_GOAL OF THE EXERCISE_.
What is needed here is every line of the records that includes "under".

_Stored data_.
+ + + +

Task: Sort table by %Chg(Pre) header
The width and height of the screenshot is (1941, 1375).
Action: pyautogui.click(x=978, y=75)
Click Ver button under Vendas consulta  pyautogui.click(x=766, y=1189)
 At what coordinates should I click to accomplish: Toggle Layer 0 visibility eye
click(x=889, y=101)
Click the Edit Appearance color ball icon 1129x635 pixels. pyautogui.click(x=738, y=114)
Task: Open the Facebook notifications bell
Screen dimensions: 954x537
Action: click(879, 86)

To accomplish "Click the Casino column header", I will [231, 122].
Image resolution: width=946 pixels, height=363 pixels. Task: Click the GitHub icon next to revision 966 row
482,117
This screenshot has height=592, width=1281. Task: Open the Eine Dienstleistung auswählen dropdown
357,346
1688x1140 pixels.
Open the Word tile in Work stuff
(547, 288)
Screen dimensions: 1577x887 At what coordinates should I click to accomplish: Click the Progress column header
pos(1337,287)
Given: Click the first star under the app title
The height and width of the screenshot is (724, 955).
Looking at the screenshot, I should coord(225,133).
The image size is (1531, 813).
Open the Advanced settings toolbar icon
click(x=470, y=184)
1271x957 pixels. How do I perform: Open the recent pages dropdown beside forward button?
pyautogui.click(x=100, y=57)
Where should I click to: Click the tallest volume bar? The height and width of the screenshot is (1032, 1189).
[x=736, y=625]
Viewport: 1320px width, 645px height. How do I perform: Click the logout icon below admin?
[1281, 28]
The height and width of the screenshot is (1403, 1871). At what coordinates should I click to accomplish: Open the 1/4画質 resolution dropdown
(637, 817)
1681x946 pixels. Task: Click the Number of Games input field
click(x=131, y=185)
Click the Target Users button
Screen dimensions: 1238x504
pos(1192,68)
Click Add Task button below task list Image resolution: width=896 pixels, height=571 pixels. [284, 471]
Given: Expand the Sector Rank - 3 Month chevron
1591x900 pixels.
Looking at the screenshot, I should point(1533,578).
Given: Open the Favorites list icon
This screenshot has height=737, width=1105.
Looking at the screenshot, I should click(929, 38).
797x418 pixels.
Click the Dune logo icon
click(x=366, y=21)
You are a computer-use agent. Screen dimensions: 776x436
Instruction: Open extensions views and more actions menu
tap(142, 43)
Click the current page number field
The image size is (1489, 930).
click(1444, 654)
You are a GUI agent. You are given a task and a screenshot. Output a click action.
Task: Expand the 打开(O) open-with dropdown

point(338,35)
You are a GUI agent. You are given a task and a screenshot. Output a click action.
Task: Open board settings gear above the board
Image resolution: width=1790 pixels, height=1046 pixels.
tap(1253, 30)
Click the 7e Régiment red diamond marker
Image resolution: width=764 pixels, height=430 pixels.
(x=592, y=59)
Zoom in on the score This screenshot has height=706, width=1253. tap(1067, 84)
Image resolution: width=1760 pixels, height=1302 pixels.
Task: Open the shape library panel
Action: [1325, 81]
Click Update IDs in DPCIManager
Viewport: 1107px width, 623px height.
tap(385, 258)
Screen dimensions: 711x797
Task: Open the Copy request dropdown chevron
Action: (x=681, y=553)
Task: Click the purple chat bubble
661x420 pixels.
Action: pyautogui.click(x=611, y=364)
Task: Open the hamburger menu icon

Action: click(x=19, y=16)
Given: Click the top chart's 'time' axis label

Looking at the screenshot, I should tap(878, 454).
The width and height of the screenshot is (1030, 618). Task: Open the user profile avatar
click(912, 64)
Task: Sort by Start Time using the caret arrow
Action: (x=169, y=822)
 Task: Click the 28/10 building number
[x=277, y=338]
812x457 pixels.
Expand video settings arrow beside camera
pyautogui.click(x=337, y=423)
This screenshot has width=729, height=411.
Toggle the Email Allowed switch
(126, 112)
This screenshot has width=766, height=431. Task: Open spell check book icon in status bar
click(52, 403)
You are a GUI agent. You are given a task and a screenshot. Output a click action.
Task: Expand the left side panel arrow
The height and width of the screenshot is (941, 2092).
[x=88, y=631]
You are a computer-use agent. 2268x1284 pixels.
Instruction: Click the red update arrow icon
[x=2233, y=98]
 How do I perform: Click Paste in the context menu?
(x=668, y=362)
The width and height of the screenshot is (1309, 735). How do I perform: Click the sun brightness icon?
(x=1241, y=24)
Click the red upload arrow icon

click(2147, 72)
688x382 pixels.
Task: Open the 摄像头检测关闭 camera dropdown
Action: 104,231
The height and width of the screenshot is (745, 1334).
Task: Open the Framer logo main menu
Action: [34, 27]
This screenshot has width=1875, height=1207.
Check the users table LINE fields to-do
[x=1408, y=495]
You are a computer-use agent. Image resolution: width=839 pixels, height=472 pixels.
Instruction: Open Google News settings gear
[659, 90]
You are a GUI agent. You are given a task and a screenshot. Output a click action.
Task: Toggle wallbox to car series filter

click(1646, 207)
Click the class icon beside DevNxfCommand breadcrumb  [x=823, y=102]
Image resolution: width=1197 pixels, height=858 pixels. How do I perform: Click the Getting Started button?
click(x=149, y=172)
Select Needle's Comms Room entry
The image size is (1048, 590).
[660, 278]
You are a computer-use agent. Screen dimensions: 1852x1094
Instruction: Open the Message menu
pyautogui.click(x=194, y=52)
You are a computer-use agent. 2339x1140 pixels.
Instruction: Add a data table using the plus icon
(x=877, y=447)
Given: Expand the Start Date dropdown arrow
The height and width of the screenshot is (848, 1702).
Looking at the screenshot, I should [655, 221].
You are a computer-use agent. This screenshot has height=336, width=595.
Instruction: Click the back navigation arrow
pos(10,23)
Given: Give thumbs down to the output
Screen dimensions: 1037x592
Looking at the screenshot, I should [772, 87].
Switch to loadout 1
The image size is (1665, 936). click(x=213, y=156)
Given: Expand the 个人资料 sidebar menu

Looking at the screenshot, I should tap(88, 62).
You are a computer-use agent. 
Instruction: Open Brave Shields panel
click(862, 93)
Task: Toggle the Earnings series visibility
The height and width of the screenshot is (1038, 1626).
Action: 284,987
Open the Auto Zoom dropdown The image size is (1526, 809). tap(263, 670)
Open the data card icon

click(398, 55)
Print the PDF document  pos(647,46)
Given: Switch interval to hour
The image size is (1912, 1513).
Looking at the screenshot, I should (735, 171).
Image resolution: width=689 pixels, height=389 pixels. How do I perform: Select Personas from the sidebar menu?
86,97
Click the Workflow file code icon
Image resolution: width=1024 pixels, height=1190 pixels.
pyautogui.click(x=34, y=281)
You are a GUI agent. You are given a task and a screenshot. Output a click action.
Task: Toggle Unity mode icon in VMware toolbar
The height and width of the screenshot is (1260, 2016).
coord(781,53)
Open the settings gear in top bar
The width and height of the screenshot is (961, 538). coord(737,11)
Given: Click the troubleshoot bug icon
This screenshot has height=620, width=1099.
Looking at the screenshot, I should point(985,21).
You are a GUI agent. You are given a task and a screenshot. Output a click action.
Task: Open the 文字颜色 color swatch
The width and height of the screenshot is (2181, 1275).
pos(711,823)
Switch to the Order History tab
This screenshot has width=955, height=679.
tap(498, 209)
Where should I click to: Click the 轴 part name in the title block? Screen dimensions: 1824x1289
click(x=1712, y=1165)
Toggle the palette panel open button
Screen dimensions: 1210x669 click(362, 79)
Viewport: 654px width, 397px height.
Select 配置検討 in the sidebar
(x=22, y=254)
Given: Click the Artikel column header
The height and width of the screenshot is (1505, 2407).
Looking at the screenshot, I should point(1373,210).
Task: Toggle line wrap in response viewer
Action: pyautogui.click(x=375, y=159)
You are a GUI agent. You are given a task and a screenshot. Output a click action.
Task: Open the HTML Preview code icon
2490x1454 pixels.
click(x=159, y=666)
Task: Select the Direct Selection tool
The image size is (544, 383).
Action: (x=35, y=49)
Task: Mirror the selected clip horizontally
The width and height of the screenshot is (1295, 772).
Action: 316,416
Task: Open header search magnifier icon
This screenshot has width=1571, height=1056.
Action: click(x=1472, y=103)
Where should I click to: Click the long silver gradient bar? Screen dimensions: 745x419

+ + + +

_SOLUTION FOR THIS EXERCISE_.
Click Ver button under Vendas consulta  pyautogui.click(x=766, y=1189)
Given: Click the first star under the app title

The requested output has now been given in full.